Facebook retargeting ads are a necessity in every ecommerce store owner’s marketing arsenal, and they’re great at recapturing the attention of people who have already made contact with your business. With these people you know you’re part way there, there’s something that brought them to your website and retargeting ads help to seal the deal.

Wait just a second though, just because retargeting ads are incredible doesn’t mean you can rely on them entirely. That’s where prospecting ads come in! Prospecting ads grow your audience base and increase your leads. They find new customers and drive them to your site. I mean, you need new customers in order to drive them back, right?

Retargeting Ads Turn Leads into Customers

Ah retargeting ads. They remind previous visitors about your products or services and encourage them to return to your site and jump back into the sales funnel. Retargeting ads are an absolute must to convert browsers into buyers! Here’s the thing though, if you focus on retargeting ads only, your pool of prospects would never grow, and eventually, it would run dry. Imagine, for instance, a kid with a lemonade stand who’s operating on a small cul-de-sac. There’s only so much money that child will ever make operating in that location with one product because there are only so many people coming by to purchase lemonade. Eventually, people are going to start saying “no thanks” because they’ve already bought four glasses and want something new.
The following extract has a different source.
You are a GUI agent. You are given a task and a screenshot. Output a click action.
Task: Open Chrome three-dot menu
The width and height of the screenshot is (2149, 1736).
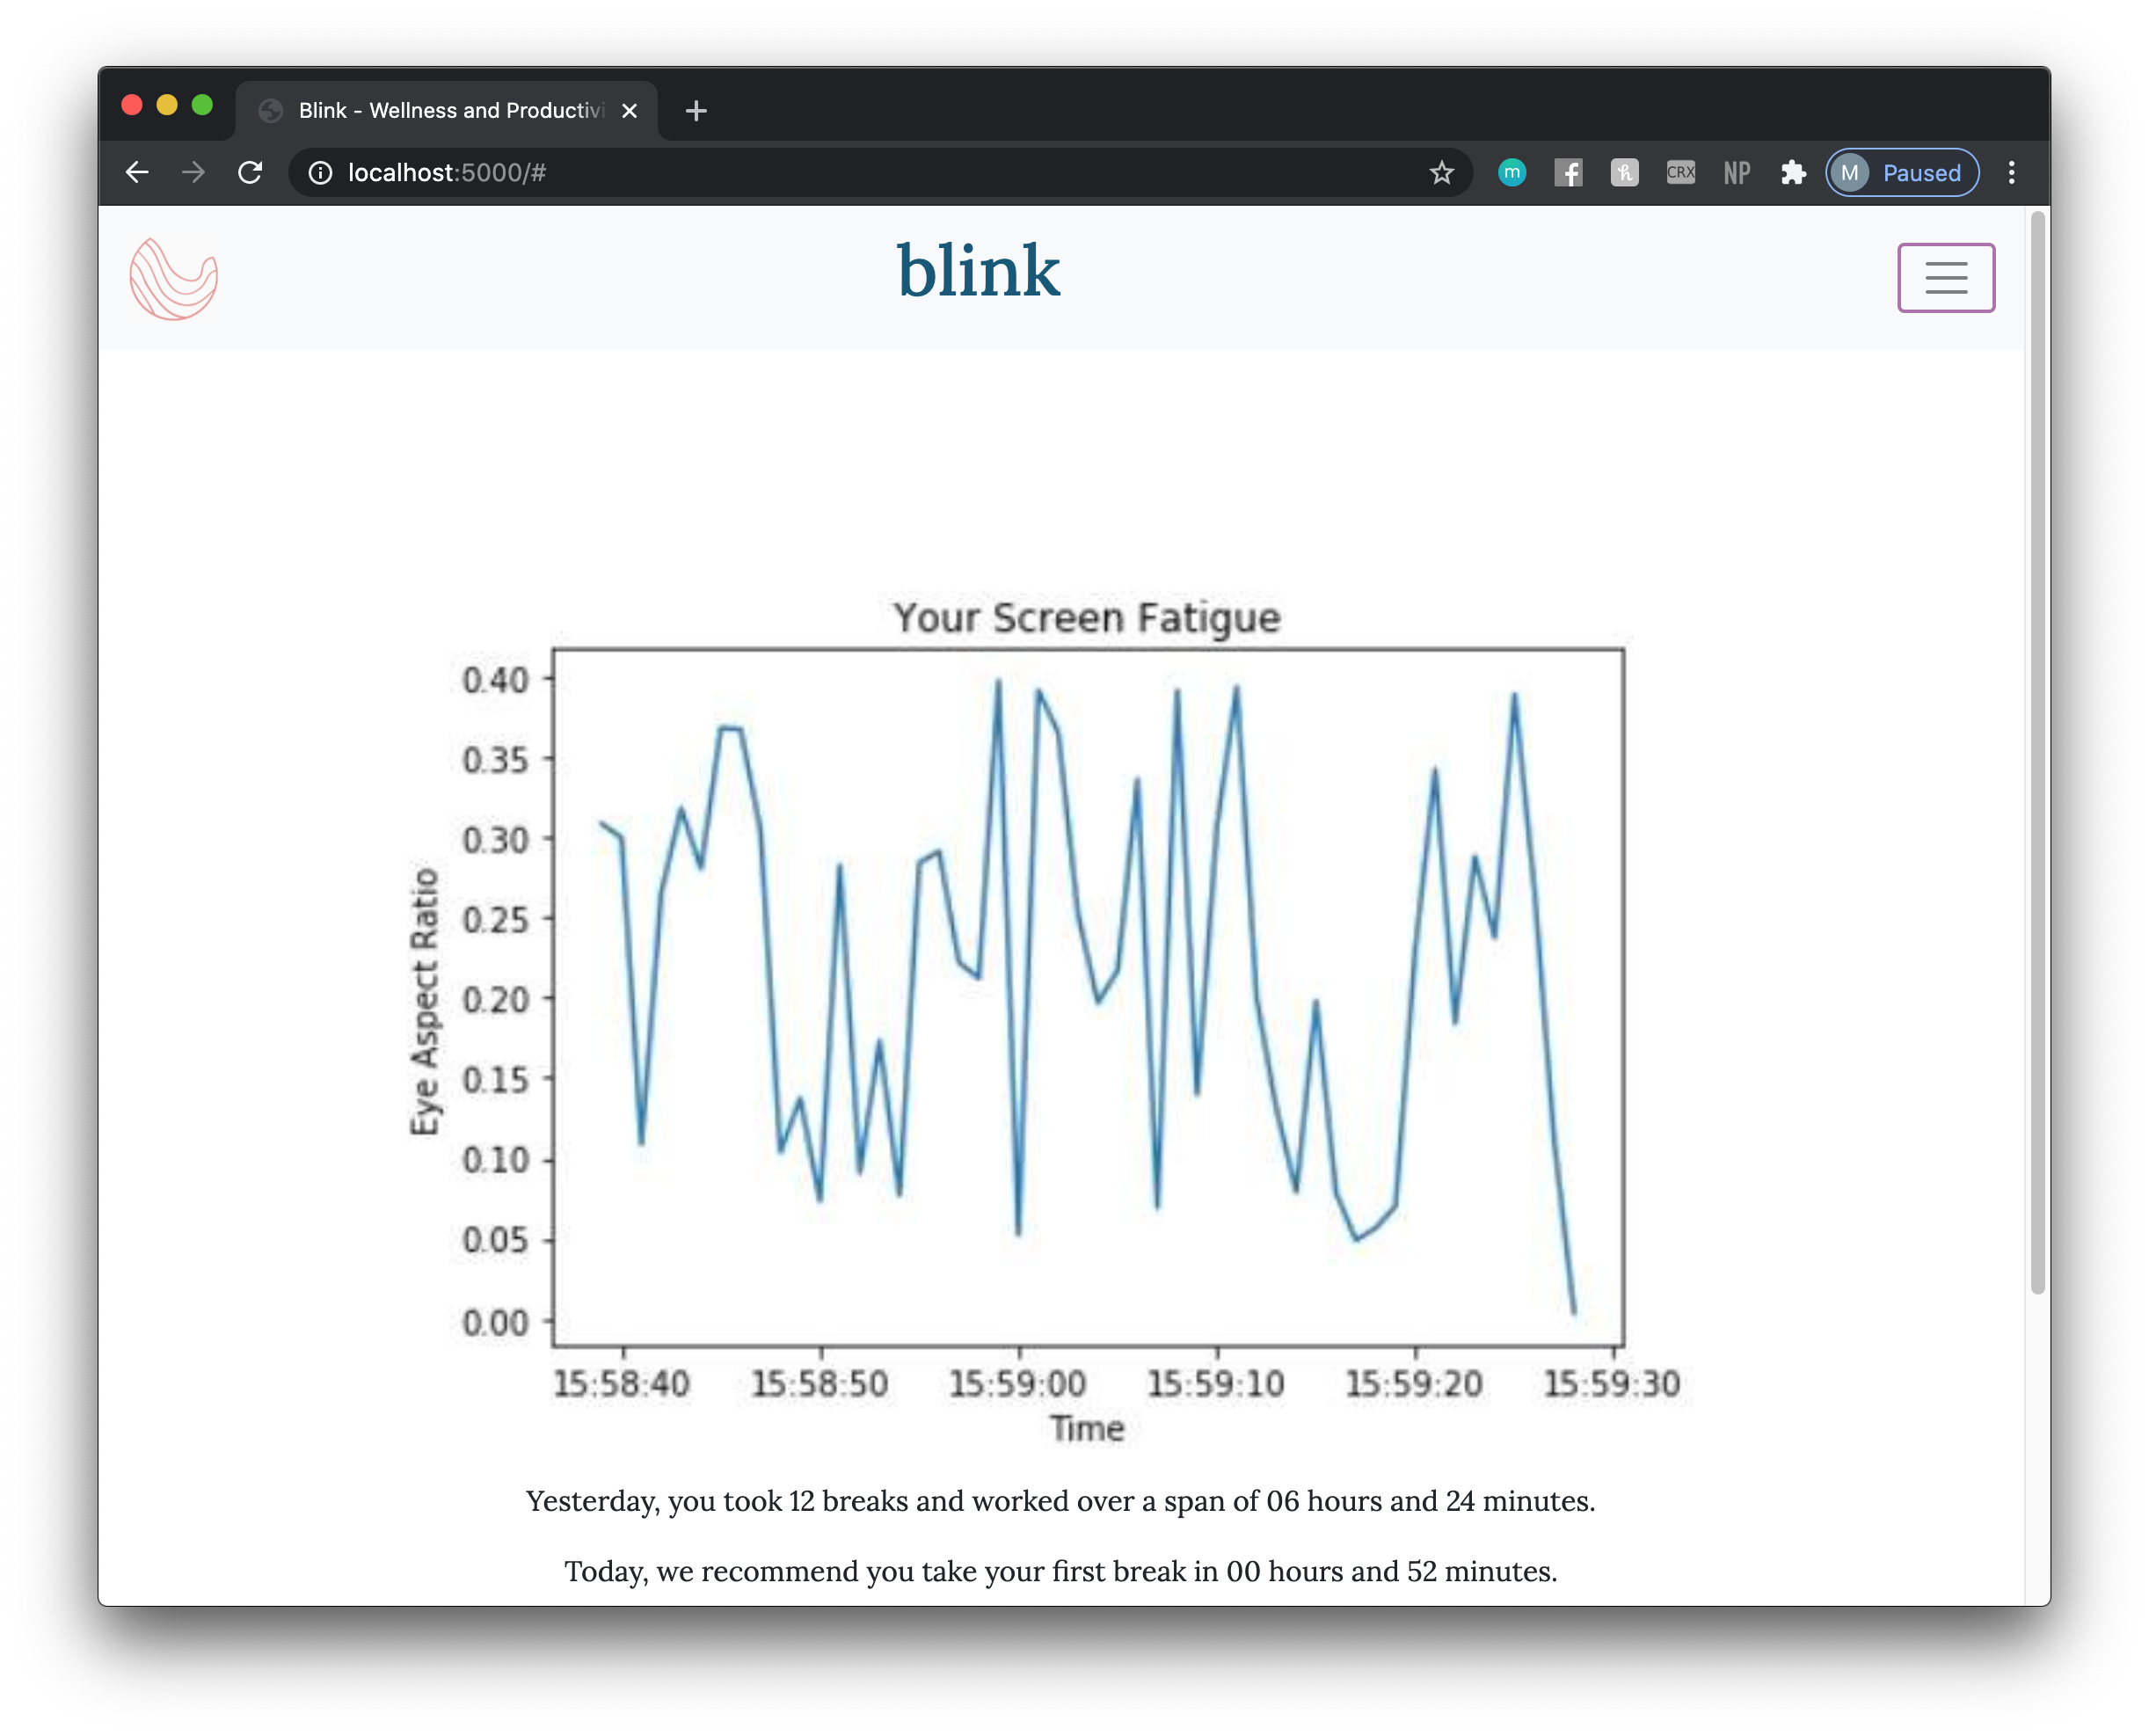pyautogui.click(x=2011, y=173)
Allow Me To Introduce…Prospecting Ads

A prospecting ad is just what it sounds like: it targets people who are prospective future customers. The main purpose of a prospecting ad is to introduce your brand to new people who haven’t heard about you before and to get those strangers to your site for the first time to turn them into leads. In the lemonade stand example, a prospecting ad is the equivalent of moving your lemonade stand over a block to find new customers who you know (or believe) haven’t had lemonade recently – or maybe even ever!

A great place to start? You can look at your ideal customer and target new prospects based on similar characteristics, such as Facebook Likes, behavior, demographic, location, interests, and so much more.

Yeah, we think it’s pretty exciting too

The ‘Prospecting à Retargeting Ad Cycle’

The purpose of prospecting is driving new traffic to your site, but because prospecting ads deal with first contact, they typically have a lower return on ad spend than retargeting ads. Don’t worry—it’s to be expected since the goal is to attract new visitors to your site so that you are able to retarget them.

So here’s a quick recap of how it goes: you start with a prospecting ad, attract new visitors to your store, then use a retargeting ad to drive that visitor back and ultimately convert into a customer.

Prospecting and retargeting ads should really be thought of as a pair, because if you just run prospecting ads, you’ll lose out on a lot of business, and if you just run retargeting ads, you’ll eventually tap out your existing customer base.

Both types of ads have a place in your marketing budget, and they should be used in conjunction to reach the largest possible audience, drive the most visitors, maximize conversions, and increase your revenue.